XML 33 R21.htm IDEA: XBRL DOCUMENT v3.7.0.1
Subsequent Events
6 Months Ended
Jul. 01, 2017
Subsequent Events [Abstract]  
Subsequent Events
15 Subsequent Events

On July 26, 2017, the Company entered into an Amended and Restated Credit Agreement (the “A&R Credit Agreement”), which amends, modifies and adds provisions to the Credit Agreement, as defined in Note 8, Long-Term Debt.

The A&R Credit Agreement provides for (i) a new term loan of $687.5 million (“Term Loan A”), maturing July 2021, initially priced at LIBOR + 2.00%, with the opportunity for reduced pricing upon attainment of certain debt leverage levels; (ii) an upsized $500 million revolving credit facility (increased from $250 million), on which $105 million was drawn at closing (together, the Term Loan A and revolving credit facility are the “New Facility”). On August 7, proceeds from the New Facility, including an additional draw of $110 million on the revolving credit facility, were used to redeem $750 million of its 7.25% senior notes, maturing October 2022 (notice was provided on July 6) and pay related redemption costs. The company plans to redeem the remaining $300 million of its 7.25% senior notes by the end of 2017 through lower-cost financing arrangements, including an accounts receivable securitization facility.

The Company also amended its $1.4 billion Term Loan B facility maturing October 2021, reducing the interest rate by 50 bps to LIBOR + 2.00% effective July 26, 2017. In addition, the Company retired $75 million of the principal balance of Term Loan B upon closing of the A&R Credit Agreement. As previously communicated, the company expects to continue to make prepayments of principal on the Term Loan B.

The outstanding long-term debt balance following the August 7, 2017 transactions was $2.5 billion.
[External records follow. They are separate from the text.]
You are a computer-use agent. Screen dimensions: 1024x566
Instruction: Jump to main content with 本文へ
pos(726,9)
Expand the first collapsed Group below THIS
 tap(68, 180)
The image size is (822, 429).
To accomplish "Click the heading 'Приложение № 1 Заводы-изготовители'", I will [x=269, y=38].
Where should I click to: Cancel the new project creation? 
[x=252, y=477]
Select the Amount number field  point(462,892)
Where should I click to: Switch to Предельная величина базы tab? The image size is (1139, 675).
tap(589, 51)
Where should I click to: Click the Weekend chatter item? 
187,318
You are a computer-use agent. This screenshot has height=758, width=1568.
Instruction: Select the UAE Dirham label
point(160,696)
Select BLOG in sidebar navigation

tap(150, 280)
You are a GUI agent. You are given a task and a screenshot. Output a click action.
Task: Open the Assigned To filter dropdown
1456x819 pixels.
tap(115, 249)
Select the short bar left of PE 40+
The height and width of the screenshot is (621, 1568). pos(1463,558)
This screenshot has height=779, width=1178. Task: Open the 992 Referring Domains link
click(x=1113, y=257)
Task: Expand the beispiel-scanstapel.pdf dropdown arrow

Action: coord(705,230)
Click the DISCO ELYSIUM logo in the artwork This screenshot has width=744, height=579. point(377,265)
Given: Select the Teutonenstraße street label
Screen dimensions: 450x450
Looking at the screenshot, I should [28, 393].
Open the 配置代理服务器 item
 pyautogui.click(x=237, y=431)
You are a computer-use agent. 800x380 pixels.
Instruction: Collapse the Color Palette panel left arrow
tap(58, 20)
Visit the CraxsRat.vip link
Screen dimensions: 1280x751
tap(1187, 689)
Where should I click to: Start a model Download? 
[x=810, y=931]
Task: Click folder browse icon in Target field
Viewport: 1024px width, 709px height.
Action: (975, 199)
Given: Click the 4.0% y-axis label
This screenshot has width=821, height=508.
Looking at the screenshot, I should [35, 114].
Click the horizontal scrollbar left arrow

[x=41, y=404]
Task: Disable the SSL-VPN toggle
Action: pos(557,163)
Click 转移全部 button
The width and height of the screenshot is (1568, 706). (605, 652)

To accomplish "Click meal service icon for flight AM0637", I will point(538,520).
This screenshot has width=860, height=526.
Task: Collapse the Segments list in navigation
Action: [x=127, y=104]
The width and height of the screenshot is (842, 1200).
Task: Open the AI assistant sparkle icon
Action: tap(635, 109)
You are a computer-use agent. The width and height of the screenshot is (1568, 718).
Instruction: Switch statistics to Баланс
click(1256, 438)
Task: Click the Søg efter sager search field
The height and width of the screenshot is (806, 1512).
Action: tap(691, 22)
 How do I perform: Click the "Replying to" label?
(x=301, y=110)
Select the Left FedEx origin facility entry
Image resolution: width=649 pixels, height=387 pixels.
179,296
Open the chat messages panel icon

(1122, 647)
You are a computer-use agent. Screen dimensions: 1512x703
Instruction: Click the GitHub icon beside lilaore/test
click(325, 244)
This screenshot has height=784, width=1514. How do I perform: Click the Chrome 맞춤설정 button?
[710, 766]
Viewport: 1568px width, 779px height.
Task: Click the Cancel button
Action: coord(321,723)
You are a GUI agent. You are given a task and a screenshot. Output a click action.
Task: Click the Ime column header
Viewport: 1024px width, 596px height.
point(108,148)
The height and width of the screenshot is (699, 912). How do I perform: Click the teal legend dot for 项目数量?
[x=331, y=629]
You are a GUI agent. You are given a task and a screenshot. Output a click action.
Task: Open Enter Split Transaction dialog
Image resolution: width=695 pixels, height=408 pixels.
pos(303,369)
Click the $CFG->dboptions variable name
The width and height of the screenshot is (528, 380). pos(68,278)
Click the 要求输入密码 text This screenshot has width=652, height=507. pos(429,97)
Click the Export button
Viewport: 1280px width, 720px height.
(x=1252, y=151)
The Company has incurred $55 million of redemption and transaction fees and $13 million of non-cash accelerated amortization of debt issuance costs and discounts as of August 7, 2017.

During fiscal 2017 and as a result of this debt restructuring, the Company expects to incur approximately $72 million of redemption costs and transaction fees, and approximately $18 million of non-cash accelerated amortization of debt issuance costs and discounts.